## [ФРАГМЕНТ ДОКУМЕНТА]
____________

Юрий Кузнецов - Стихотворения и поэмы
Характерная деталь: поэты и прозаики такого склада, как Кузнецов, разными, часто очень суровыми средствами, в последнее время провозглашают идею женской чистоты и верности в противовес злободневным идеям раскрепощения, свободы чувств, раскованности, столь широко распространившимся в западном мире и, как считается, влияющим на нас. Думаю, обе эти идеи стары как мир и друг друга не исключают, находя себе оправдание в тоже старых как мир противоречиях мужского начала. Кузнецов, утверждая свою Ярославну, тут же поворачивается в сторону: скучно ему проноситься, свистя, сквозь времена и веси рядом с неизменной верностью, рядом с безропотно тихой любовью. И возникает ничего не стыдящаяся, вольная любовь:
Всё короче погожие дни,
Все длинней моя тень за оградой.
Снежный ком из своей простыни
Ты слепила: — Держись или падай!

____________

## [ИСХОДНЫЕ ДАННЫЕ]

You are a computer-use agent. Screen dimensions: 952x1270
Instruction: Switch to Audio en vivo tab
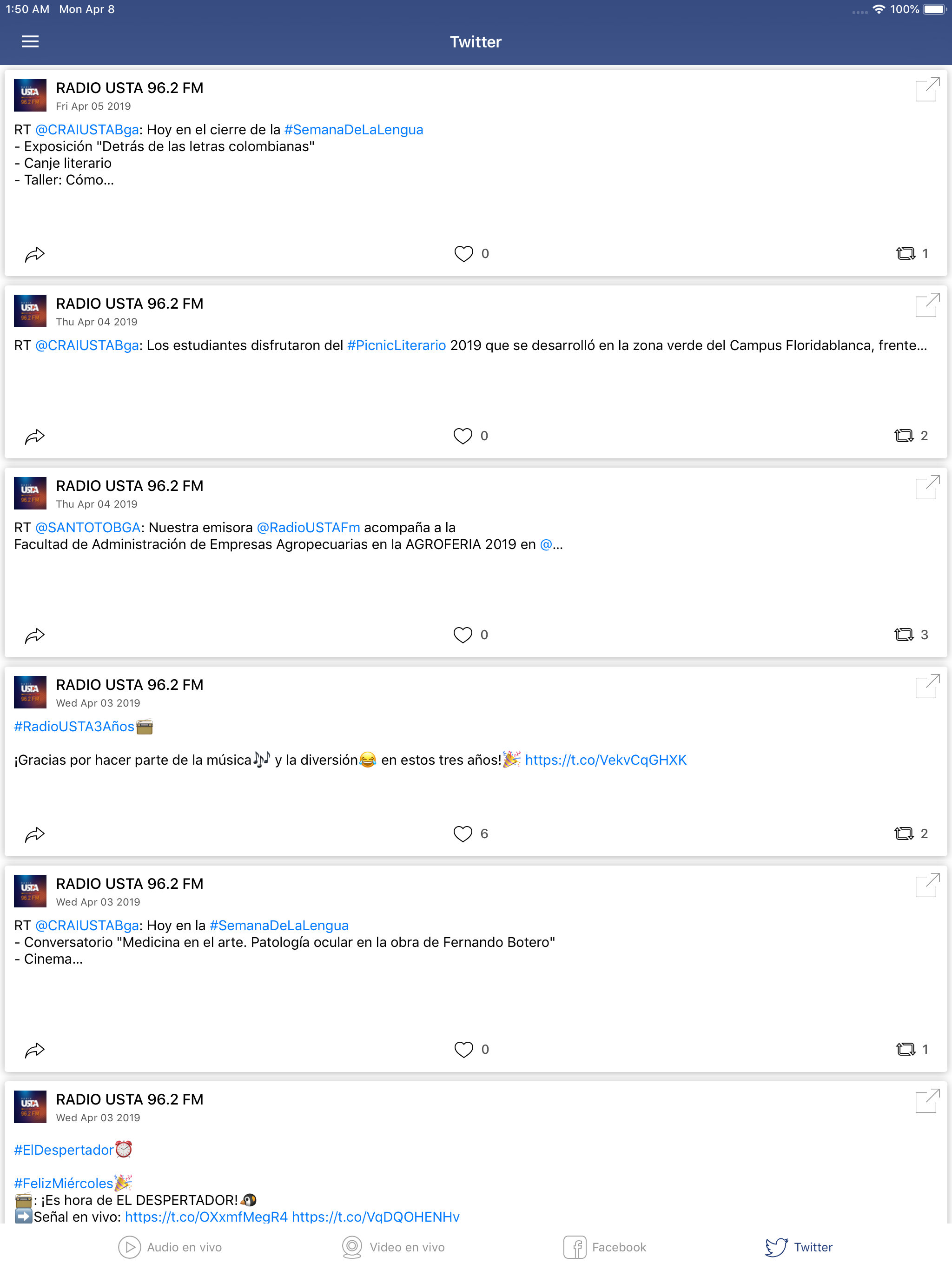170,1247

____________

## [ЗАДАНИЕ 1]
Как перевести на английский язык предложение из фрагмента о поэзии Кузнецова: «Думаю, обе эти идеи стары как мир и друг друга не исключают, находя себе оправдание в тоже старых как мир противоречиях мужского начала.»?
## [ЗАДАНИЕ 2]
Какие злободневные идеи фрагмент о поэзии Кузнецова называет противовесом идее женской чистоты и верности? Перечислите все.
## [ЗАДАНИЕ 3]
Перепишите дословно из фрагмента о поэзии Кузнецова часть, которая открывается словами, содержащими «Юрий Кузнецов - Стихотворения», и закрывается словами «тень за оградой.».

## [ОТВЕТ 1]
I think both of these ideas are as old as the world and do not exclude each other, finding their justification in the contradictions of the masculine principle, which are likewise as old as the world.

## [ОТВЕТ 2]
Раскрепощение; свобода чувств; раскованность.

## [ОТВЕТ 3]
Юрий Кузнецов - Стихотворения и поэмы
Характерная деталь: поэты и прозаики такого склада, как Кузнецов, разными, часто очень суровыми средствами, в последнее время провозглашают идею женской чистоты и верности в противовес злободневным идеям раскрепощения, свободы чувств, раскованности, столь широко распространившимся в западном мире и, как считается, влияющим на нас. Думаю, обе эти идеи стары как мир и друг друга не исключают, находя себе оправдание в тоже старых как мир противоречиях мужского начала. Кузнецов, утверждая свою Ярославну, тут же поворачивается в сторону: скучно ему проноситься, свистя, сквозь времена и веси рядом с неизменной верностью, рядом с безропотно тихой любовью. И возникает ничего не стыдящаяся, вольная любовь:
Всё короче погожие дни,
Все длинней моя тень за оградой.